§ **GOAL OF THE EXERCISE**
Copy the entries below word for word, starting at the line containing "Given: Select the Fantastic Voyage template" and ending at the line containing "click(194, 182)", with both of those lines included.

━━━━━ ROWS ━━━━━

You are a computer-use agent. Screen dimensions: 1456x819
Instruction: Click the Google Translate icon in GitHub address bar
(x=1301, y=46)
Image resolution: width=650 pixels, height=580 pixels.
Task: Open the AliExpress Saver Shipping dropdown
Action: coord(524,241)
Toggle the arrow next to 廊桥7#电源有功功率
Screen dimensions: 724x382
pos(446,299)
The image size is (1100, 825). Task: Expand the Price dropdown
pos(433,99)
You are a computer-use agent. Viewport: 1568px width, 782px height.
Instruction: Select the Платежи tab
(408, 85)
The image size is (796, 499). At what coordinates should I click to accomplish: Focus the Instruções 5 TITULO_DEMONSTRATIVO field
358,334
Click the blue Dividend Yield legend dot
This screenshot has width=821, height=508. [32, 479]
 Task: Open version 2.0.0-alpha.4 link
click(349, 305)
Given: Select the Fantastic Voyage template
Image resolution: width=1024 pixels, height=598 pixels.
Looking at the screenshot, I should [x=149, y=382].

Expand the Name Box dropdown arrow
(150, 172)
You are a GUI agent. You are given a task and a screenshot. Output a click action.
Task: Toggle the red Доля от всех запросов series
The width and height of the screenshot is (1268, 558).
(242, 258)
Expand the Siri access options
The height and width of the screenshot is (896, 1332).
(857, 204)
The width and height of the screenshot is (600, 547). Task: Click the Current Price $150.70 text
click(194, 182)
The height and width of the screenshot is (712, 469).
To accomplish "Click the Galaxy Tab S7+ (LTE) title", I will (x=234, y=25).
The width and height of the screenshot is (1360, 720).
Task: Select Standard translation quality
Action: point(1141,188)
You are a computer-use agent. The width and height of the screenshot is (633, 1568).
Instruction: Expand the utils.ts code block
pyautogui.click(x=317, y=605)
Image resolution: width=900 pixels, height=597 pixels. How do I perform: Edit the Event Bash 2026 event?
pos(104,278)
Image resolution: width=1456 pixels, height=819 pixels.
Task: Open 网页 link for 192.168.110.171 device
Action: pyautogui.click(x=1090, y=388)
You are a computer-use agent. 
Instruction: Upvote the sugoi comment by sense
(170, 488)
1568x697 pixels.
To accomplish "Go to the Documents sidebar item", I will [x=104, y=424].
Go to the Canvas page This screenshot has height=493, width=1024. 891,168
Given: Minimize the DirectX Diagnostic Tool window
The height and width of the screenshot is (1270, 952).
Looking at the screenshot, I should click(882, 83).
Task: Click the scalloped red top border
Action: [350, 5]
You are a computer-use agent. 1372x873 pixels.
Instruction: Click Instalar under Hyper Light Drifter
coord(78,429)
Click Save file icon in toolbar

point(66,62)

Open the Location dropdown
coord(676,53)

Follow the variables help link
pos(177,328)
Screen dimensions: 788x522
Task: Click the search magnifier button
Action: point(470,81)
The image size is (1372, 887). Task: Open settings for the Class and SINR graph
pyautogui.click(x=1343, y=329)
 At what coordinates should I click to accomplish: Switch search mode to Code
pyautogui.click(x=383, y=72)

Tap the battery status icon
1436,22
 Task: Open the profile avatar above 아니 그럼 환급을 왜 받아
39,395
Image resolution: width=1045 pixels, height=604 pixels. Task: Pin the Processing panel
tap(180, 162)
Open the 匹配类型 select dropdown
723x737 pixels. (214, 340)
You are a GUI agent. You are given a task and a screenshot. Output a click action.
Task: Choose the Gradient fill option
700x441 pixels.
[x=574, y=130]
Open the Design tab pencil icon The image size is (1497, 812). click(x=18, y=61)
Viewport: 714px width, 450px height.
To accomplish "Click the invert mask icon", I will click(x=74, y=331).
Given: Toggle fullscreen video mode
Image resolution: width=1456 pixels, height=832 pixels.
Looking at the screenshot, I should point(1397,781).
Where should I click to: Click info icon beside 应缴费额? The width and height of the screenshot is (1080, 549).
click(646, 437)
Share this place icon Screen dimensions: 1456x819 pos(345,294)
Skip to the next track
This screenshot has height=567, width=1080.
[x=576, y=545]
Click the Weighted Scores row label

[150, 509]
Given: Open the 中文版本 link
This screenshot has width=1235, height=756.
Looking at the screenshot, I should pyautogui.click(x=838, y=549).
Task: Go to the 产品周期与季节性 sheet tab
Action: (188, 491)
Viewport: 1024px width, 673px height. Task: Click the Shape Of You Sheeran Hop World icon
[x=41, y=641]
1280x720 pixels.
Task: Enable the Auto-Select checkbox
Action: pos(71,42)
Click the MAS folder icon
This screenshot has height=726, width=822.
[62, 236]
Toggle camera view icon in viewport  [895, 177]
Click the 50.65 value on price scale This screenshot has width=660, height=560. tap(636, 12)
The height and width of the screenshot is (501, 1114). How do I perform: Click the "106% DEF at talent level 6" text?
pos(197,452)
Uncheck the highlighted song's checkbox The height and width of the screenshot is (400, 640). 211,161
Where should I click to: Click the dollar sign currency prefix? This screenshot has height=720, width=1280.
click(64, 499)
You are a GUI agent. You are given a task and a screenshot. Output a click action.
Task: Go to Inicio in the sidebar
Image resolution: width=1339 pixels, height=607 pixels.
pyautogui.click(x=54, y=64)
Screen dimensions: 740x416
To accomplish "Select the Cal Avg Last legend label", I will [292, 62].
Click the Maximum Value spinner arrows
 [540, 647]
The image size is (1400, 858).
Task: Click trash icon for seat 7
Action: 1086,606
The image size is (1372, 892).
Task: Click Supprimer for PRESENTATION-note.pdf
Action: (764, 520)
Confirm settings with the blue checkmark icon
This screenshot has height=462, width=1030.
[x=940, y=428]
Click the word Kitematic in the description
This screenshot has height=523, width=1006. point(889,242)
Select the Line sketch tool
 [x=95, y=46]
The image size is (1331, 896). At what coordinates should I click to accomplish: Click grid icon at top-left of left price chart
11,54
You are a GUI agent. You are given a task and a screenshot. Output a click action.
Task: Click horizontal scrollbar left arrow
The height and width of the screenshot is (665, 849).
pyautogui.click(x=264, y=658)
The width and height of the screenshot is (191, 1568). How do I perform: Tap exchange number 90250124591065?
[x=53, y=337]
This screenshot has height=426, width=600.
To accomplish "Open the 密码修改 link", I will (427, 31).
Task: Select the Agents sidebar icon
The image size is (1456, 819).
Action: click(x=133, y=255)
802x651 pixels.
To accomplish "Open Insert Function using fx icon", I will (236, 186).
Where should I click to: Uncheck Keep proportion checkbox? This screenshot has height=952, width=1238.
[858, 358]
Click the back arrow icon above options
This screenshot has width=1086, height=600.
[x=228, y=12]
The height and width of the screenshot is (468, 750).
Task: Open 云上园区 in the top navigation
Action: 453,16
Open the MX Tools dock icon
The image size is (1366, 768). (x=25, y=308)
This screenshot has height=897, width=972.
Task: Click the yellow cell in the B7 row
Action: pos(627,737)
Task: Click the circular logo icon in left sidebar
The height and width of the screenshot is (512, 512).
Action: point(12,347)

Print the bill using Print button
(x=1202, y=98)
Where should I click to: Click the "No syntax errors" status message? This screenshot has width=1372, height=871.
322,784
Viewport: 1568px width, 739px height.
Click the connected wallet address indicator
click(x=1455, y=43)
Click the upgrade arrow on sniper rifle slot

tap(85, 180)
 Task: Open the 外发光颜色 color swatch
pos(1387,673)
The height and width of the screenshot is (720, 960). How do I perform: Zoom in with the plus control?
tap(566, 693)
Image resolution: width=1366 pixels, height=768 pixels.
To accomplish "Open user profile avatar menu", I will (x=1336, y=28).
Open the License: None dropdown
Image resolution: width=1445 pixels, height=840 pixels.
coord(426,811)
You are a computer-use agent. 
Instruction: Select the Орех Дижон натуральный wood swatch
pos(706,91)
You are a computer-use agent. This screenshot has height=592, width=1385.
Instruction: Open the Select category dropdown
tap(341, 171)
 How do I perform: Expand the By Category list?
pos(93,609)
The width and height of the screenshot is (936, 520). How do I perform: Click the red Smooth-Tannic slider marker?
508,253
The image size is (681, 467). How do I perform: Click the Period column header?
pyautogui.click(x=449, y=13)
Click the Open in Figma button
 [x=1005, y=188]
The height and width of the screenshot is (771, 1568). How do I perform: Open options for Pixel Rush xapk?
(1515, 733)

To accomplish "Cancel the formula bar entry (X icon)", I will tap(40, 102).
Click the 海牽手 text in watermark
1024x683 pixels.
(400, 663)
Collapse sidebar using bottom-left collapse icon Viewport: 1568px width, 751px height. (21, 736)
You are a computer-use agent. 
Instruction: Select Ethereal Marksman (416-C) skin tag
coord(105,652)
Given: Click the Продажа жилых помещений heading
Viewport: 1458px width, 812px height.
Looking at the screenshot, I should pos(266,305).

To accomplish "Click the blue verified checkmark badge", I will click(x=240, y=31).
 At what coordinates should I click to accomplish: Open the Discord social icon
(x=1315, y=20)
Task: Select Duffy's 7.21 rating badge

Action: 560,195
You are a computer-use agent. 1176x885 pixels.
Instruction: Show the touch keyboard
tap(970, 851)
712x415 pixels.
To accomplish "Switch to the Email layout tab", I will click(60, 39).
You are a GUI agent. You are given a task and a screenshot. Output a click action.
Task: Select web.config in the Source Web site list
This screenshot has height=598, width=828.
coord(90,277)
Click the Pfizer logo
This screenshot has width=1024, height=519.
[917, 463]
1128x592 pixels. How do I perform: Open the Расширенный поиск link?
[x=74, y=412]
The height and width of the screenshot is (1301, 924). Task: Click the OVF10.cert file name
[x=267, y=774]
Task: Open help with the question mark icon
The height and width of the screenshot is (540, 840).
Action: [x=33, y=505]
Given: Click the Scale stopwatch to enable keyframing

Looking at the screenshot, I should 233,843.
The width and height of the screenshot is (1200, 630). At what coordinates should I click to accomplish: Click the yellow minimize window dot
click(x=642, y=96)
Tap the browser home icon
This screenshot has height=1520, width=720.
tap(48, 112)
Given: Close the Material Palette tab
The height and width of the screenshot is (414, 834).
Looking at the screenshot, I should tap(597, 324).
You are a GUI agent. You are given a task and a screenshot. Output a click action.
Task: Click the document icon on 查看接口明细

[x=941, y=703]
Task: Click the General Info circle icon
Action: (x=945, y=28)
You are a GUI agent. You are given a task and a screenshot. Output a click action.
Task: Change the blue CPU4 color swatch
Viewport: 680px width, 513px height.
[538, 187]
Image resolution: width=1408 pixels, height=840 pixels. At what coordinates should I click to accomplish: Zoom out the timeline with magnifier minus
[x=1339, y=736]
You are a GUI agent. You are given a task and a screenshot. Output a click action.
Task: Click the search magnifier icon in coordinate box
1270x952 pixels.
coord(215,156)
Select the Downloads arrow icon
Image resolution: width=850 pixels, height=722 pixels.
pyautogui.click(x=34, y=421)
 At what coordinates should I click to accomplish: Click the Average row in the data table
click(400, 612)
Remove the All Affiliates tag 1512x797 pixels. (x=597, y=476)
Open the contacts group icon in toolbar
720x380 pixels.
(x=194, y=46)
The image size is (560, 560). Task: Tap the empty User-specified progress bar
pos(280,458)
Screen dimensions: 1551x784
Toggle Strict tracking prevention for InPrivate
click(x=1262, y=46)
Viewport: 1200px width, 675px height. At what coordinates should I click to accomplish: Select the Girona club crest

━━━━━

§ **CORRECT RESPONSE**
Given: Select the Fantastic Voyage template
Image resolution: width=1024 pixels, height=598 pixels.
Looking at the screenshot, I should [x=149, y=382].

Expand the Name Box dropdown arrow
(150, 172)
You are a GUI agent. You are given a task and a screenshot. Output a click action.
Task: Toggle the red Доля от всех запросов series
The width and height of the screenshot is (1268, 558).
(242, 258)
Expand the Siri access options
The height and width of the screenshot is (896, 1332).
(857, 204)
The width and height of the screenshot is (600, 547). Task: Click the Current Price $150.70 text
click(194, 182)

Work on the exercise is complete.